→ Exercise requirements: Copy the records from the beginning through the line containing "Action: coord(951,848)", inclusive, substituting "long right panel" for "long right wall" and keeping everything else as it stands.

[Stored dataset items]
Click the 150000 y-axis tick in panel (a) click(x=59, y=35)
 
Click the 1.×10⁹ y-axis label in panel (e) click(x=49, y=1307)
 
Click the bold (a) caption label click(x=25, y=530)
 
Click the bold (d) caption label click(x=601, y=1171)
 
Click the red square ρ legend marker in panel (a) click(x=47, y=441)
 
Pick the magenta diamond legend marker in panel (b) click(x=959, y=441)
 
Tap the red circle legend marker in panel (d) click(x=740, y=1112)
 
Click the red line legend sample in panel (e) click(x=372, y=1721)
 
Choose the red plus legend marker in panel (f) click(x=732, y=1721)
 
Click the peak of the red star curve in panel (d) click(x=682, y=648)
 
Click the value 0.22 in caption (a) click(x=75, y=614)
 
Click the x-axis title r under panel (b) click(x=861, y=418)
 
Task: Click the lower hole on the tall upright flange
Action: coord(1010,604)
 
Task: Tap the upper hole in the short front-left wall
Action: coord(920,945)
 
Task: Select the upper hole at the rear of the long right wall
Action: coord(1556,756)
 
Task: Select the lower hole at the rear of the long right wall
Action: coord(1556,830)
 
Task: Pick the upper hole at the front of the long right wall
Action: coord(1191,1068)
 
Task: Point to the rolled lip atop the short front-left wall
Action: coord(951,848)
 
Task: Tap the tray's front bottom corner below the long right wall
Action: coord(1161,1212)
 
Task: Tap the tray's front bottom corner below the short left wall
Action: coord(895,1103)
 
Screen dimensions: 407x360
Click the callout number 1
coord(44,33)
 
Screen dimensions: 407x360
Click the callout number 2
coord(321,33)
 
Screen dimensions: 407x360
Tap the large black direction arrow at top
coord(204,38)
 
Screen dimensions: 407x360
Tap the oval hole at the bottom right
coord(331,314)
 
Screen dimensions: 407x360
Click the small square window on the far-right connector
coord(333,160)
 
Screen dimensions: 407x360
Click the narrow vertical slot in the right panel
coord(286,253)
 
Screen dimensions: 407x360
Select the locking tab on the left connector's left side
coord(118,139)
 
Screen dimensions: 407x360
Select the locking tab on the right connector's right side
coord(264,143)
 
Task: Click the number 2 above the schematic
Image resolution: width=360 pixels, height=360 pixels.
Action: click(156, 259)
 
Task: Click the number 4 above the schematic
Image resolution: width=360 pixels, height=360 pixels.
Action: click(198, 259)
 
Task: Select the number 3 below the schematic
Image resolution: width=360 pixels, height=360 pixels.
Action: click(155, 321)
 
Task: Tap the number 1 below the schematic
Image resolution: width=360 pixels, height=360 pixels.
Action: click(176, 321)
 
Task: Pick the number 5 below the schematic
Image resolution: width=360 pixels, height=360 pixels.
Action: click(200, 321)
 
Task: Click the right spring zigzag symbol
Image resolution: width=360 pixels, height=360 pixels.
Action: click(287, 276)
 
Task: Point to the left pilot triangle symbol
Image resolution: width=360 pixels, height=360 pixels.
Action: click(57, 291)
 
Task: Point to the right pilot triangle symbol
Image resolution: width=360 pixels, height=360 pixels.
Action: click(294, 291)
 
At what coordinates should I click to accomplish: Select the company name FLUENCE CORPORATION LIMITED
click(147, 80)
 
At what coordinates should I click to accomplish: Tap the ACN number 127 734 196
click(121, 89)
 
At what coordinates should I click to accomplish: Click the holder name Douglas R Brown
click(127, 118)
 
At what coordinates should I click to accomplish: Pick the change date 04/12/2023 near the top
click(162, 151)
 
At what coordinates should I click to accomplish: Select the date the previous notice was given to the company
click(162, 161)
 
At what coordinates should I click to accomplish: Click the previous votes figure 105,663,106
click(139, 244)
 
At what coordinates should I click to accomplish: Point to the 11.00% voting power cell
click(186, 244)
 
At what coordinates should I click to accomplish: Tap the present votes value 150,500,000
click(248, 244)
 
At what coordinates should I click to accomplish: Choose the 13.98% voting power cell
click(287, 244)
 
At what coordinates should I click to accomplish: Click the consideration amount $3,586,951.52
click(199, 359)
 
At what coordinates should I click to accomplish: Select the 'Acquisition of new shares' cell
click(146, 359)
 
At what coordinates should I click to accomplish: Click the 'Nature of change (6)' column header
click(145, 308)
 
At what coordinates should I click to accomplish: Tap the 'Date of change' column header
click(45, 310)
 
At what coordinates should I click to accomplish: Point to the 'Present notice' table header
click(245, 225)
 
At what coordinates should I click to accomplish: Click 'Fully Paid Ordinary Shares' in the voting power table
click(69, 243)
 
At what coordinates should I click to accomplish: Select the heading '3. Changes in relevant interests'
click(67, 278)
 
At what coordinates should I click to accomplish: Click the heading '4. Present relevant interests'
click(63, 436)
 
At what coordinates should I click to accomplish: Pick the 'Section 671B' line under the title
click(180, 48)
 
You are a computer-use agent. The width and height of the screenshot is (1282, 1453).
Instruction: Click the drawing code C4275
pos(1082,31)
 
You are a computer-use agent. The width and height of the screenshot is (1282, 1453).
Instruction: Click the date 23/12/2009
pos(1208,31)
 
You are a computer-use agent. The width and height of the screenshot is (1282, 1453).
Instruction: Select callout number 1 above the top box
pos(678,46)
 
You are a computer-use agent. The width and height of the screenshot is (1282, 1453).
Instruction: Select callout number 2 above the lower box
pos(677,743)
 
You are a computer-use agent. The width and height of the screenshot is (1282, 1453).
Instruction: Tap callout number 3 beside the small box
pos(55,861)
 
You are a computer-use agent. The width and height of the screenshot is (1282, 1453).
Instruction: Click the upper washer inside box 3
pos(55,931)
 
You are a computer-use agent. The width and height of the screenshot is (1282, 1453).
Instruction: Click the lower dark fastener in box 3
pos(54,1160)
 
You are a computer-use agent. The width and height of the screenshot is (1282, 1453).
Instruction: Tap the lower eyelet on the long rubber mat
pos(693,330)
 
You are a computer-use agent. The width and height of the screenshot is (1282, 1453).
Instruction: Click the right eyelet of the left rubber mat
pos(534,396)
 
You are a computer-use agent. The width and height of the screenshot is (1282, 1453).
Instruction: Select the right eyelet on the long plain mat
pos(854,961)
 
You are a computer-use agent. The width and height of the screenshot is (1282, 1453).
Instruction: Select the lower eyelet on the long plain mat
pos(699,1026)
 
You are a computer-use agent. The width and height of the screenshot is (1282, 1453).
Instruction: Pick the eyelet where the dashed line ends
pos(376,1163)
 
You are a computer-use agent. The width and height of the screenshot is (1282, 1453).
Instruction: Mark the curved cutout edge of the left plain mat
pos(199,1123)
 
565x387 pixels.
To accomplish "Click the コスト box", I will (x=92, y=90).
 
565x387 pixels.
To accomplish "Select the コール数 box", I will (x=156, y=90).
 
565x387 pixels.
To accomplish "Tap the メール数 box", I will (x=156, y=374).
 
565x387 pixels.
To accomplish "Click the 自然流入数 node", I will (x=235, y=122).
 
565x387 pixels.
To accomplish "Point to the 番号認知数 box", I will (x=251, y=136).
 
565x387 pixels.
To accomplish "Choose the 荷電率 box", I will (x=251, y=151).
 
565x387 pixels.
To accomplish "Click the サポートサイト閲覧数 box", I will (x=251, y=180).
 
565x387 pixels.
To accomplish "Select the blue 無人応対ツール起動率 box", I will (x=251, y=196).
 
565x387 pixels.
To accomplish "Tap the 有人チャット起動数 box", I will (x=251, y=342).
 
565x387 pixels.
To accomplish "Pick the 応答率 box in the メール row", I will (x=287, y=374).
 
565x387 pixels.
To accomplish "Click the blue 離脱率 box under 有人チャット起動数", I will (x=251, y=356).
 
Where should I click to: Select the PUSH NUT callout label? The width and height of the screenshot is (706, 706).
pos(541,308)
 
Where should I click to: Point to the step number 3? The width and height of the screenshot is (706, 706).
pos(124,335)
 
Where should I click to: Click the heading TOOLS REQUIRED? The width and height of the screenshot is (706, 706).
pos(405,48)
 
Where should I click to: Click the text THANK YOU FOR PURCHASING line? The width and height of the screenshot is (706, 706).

→ Exercise response:
Click the 150000 y-axis tick in panel (a) click(x=59, y=35)
 
Click the 1.×10⁹ y-axis label in panel (e) click(x=49, y=1307)
 
Click the bold (a) caption label click(x=25, y=530)
 
Click the bold (d) caption label click(x=601, y=1171)
 
Click the red square ρ legend marker in panel (a) click(x=47, y=441)
 
Pick the magenta diamond legend marker in panel (b) click(x=959, y=441)
 
Tap the red circle legend marker in panel (d) click(x=740, y=1112)
 
Click the red line legend sample in panel (e) click(x=372, y=1721)
 
Choose the red plus legend marker in panel (f) click(x=732, y=1721)
 
Click the peak of the red star curve in panel (d) click(x=682, y=648)
 
Click the value 0.22 in caption (a) click(x=75, y=614)
 
Click the x-axis title r under panel (b) click(x=861, y=418)
 
Task: Click the lower hole on the tall upright flange
Action: coord(1010,604)
 
Task: Tap the upper hole in the short front-left wall
Action: coord(920,945)
 
Task: Select the upper hole at the rear of the long right panel
Action: coord(1556,756)
 
Task: Select the lower hole at the rear of the long right panel
Action: coord(1556,830)
 
Task: Pick the upper hole at the front of the long right panel
Action: coord(1191,1068)
 
Task: Point to the rolled lip atop the short front-left wall
Action: coord(951,848)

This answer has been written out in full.